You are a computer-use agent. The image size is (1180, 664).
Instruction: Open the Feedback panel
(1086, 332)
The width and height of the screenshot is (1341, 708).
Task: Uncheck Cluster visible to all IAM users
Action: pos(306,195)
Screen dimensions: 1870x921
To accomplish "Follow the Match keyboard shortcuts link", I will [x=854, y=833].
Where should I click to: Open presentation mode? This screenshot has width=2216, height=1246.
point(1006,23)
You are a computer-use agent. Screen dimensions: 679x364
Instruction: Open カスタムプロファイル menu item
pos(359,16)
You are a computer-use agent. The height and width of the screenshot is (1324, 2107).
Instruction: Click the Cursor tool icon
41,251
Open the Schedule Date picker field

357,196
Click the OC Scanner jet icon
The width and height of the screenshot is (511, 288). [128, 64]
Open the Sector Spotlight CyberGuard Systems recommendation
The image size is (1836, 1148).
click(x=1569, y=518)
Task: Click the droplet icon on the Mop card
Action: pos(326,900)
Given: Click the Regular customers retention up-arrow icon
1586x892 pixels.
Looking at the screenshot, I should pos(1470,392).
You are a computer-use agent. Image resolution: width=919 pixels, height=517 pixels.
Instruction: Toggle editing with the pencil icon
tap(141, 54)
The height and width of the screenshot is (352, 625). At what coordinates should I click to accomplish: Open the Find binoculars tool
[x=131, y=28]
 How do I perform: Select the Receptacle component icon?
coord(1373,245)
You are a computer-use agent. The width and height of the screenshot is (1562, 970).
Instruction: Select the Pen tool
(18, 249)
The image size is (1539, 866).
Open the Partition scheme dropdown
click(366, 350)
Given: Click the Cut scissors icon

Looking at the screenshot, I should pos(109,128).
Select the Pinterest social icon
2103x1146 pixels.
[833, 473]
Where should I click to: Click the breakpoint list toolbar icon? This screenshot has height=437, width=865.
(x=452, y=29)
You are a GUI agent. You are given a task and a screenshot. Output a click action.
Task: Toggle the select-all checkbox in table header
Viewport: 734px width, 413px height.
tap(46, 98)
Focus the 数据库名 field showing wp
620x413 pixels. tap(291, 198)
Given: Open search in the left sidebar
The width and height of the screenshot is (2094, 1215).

################

→ What the task asks
Write the records out again. Each one must match exactly.

→ Written answer
You are a computer-use agent. The image size is (1180, 664).
Instruction: Open the Feedback panel
(1086, 332)
The width and height of the screenshot is (1341, 708).
Task: Uncheck Cluster visible to all IAM users
Action: pos(306,195)
Screen dimensions: 1870x921
To accomplish "Follow the Match keyboard shortcuts link", I will [x=854, y=833].
Where should I click to: Open presentation mode? This screenshot has width=2216, height=1246.
point(1006,23)
You are a computer-use agent. Screen dimensions: 679x364
Instruction: Open カスタムプロファイル menu item
pos(359,16)
You are a computer-use agent. The height and width of the screenshot is (1324, 2107).
Instruction: Click the Cursor tool icon
41,251
Open the Schedule Date picker field

357,196
Click the OC Scanner jet icon
The width and height of the screenshot is (511, 288). [128, 64]
Open the Sector Spotlight CyberGuard Systems recommendation
The image size is (1836, 1148).
click(x=1569, y=518)
Task: Click the droplet icon on the Mop card
Action: pos(326,900)
Given: Click the Regular customers retention up-arrow icon
1586x892 pixels.
Looking at the screenshot, I should pos(1470,392).
You are a computer-use agent. Image resolution: width=919 pixels, height=517 pixels.
Instruction: Toggle editing with the pencil icon
tap(141, 54)
The height and width of the screenshot is (352, 625). At what coordinates should I click to accomplish: Open the Find binoculars tool
[x=131, y=28]
 How do I perform: Select the Receptacle component icon?
coord(1373,245)
You are a computer-use agent. The width and height of the screenshot is (1562, 970).
Instruction: Select the Pen tool
(18, 249)
The image size is (1539, 866).
Open the Partition scheme dropdown
click(366, 350)
Given: Click the Cut scissors icon

Looking at the screenshot, I should pos(109,128).
Select the Pinterest social icon
2103x1146 pixels.
[833, 473]
Where should I click to: Click the breakpoint list toolbar icon? This screenshot has height=437, width=865.
(x=452, y=29)
You are a GUI agent. You are given a task and a screenshot. Output a click action.
Task: Toggle the select-all checkbox in table header
Viewport: 734px width, 413px height.
tap(46, 98)
Focus the 数据库名 field showing wp
620x413 pixels. tap(291, 198)
Given: Open search in the left sidebar
The width and height of the screenshot is (2094, 1215).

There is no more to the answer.